Crise financière, Traité de Lisbonne et paquet « énergie-climat » à l’ordre du jour du Conseil européen
Date : 01/12/2008
Concernant la crise financière, le Conseil européen a confirmé les conclusions de l’Eurogroupe face à l’urgence provoquée par la crise des liquidités. Les Etats membres ont décidé de mettre en place des mécanismes de réaction rapides et appropriés, ainsi que de renforcer le système de supervision et des normes prudentielles au niveau européen. Les chefs d’Etat et de gouvernement ont aussi approuvé la démarche visant à réfléchir rapidement avec les partenaires internationaux à la mise en place d’un système financier international plus stable.
Ce Conseil européen a aussi été l’occasion pour Brian Cowen, Premier ministre irlandais, de faire un point sur la situation dans son pays après le « non » au référendum sur le Traité de Lisbonne de juin dernier. Il a indiqué que ses concitoyens pourraient revoir leur position sur le nouveau traité. En effet, la crise économique semble avoir montré aux Irlandais les intérêts de l’Europe et notamment de la monnaie unique. Sans celle-ci, l’Irlande, qui entretient d’importantes relations économiques avec les Etats Unis, aurait pu connaître de très graves difficultés. M. Cowen a promis, en conclusion, de mettre en place un plan d’action qu’il présentera lors du prochain Conseil européen des 11 et 12 décembre. Une des solutions envisagées serait de donner à l’Irlande des garanties écrites sur des sujets problématiques tels que la neutralité militaire, l’avortement ou les valeurs religieuses. Le Conseil européen a adopté la composition du Groupe de réflexion sur l'avenir de l'Union proposée par le président du groupe, Felipe Gonzalez et les deux vice-présidents : le groupe va maintenant engager ses travaux.
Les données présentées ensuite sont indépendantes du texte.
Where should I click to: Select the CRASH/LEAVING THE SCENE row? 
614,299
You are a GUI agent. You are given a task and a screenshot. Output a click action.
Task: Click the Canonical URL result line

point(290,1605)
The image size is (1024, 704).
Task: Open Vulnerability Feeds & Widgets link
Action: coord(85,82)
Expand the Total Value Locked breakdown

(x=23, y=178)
Le contexte économique actuel incite certains pays à revoir leur position sur le paquet « énergie-climat », dont l’adoption est une des priorités de la Présidence française. De même, plusieurs points de divergence restent encore à régler entre le Conseil et le Parlement européen concernant notamment le système d’échange de quotas de CO2 et l’affectation des recettes qu’il induira ainsi que l’idée d’un système de sanction pour les Etats membres ne respectant pas leurs engagements. Malgré tout, les chefs d’Etat et de gouvernement ont tous approuvé l’ambition de la Présidence française de finaliser ce paquet législatif d’ici la fin de l’année. Jean-Louis Borloo, ministre de l’écologie, de l’énergie, du développement et de l’aménagement durable, a rappelé cet objectif au cours du Conseil Environnement qu’il présidait le 20 octobre à Luxembourg. Il a affirmé qu’un accord en première lecture était indispensable afin que l’Europe puisse jouer un rôle essentiel dans les négociations internationales sur les questions climatiques qui devraient aboutir à un nouvel accord en 2009 à Copenhague.
Enfin, le Conseil européen a adopté le Pacte européen sur l’immigration et l’asile qui constitue le socle d’une politique d’immigration commune.